Many farmers and gardeners spend precious time and energy digging and prepping land for crops. If you own pigs, sit back and let them do the work for you!
Hogs can do wonders for your garden! You can utilize their urge to dig by fencing them into a potential gardening spot for a few days. Pigs can plow a garden, work up a grassy plot for future planting, or even clear a weedy piece of land for use as a pasture or gardening plot.
Various farm animals have natural tendencies that can often be very good for a garden. Using farm animals to help you with your gardening is not only good for your plants and soil, but it is also good for the animals because it gives them the ability to roam and do what they do best. One example of this is the distinctive habit of a hog to uproot the ground by lifting and turning soil with his nose.
Utilize your pigs urge to dig by fencing them into a small area for a few days and watch them dig a garden, work up a grassy plot, or clear a weedy, brushy piece of land. Pigs can also smooth out rough sections of earth.
New gardens planted over former hog lots are usually very productive and healthy. Right after the time of harvest, garden plots are an excellent place for pigs. Your hogs will make good use of any extra produce found on the plot, while also fertilizing the area with rich manure. They will work up the ground, mixing any minerals in the subsoil with organic matter in the topsoil.
The most important part of the process is making sure you have a hog-tight fence. Pigs are very intelligent animals who are also very good at escaping through fences. Electrically charged wires are easy to set up and if installed correctly, do the trick in keeping pigs inside any fenced area. If you do not want to use an electric fence, you can also use woven wire that is at least 32 or 36 inches high. It is important to remember that the smaller the plot, the higher the barrier around it must be. This is because pigs become more and more determined to escape the smaller their living space gets.
The pigs should have temporary shelter during their stay in the garden, especially if there is poor weather. You can use a portable wooden structure, an easily constructed hut out of straw bales, or any other option that keeps the animals warm and dry.
Be sure to harvest all the vegetables you want for yourself before you let your pigs into the garden. The pigs will not miss anything and if you do not fully harvest, they will get to any veggies you wanted for yourself.
One or two hogs will do the trick if that is all you own, but you can also use a larger herd of four or five younger animals for a medium-sized garden. You can transport the animals in a hog crate or lure them into the vegetable patch with a pan of feed or milk. Once the earth has thoroughly been worked over, the hogs can be moved back to their pigpen. How long it will take depends on the number of pigs and the size of your plot. If plenty of waste vegetables are available, the pigs will not need much additional feed, but they will need their usual amount of fresh water.
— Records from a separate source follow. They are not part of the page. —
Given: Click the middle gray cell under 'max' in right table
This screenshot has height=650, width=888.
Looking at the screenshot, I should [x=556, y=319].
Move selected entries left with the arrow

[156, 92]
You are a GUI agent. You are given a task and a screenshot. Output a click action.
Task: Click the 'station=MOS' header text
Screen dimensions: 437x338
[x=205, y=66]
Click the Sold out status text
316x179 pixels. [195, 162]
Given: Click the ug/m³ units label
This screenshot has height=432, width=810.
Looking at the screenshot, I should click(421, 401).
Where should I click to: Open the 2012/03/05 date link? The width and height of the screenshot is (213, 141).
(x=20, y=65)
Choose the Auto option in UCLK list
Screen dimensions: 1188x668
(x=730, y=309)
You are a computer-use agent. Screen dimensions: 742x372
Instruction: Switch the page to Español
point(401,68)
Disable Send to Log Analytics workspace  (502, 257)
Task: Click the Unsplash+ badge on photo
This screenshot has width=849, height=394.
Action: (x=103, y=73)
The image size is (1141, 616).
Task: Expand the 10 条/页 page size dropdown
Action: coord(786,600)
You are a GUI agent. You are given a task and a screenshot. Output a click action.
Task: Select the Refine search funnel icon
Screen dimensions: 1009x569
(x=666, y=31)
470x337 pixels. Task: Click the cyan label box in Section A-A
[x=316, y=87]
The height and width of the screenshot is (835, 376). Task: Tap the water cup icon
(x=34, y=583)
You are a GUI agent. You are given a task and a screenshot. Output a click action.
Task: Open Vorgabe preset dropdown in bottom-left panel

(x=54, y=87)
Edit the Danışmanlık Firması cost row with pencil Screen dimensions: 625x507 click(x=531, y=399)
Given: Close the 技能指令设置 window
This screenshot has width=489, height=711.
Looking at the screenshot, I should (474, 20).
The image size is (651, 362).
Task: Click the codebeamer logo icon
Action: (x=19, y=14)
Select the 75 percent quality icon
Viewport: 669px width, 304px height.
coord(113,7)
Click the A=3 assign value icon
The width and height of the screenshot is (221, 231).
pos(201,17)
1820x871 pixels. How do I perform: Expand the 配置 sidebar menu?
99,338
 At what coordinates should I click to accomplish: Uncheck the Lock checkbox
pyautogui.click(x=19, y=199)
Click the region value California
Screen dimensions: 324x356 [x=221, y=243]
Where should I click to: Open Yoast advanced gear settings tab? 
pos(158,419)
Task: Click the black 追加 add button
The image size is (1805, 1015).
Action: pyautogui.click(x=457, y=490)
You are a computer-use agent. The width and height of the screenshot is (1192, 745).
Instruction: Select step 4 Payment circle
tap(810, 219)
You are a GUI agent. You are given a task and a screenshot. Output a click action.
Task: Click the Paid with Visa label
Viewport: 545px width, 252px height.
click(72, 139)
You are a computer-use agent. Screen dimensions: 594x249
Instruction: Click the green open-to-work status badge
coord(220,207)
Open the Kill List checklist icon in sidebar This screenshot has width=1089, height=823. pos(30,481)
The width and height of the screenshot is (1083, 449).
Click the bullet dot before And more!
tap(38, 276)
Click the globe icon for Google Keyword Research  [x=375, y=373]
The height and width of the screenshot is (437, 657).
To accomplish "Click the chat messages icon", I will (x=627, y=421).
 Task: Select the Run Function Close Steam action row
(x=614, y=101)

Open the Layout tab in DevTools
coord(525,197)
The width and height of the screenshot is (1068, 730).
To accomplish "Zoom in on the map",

If you are trying to use your hogs to dig up sodded land for a new garden or pasture, they will need to be large because it takes muscle to turn over thickly rooted brush and grasses.
Using your hogs to help you in the garden is not only beneficial for you, it is also beneficial for them. You get to economize on tools, gas, and feed, while they get to eat vegetables and fresh roots, absorb valuable trace minerals, and exercise. The soil, plants, and pigs will thank you!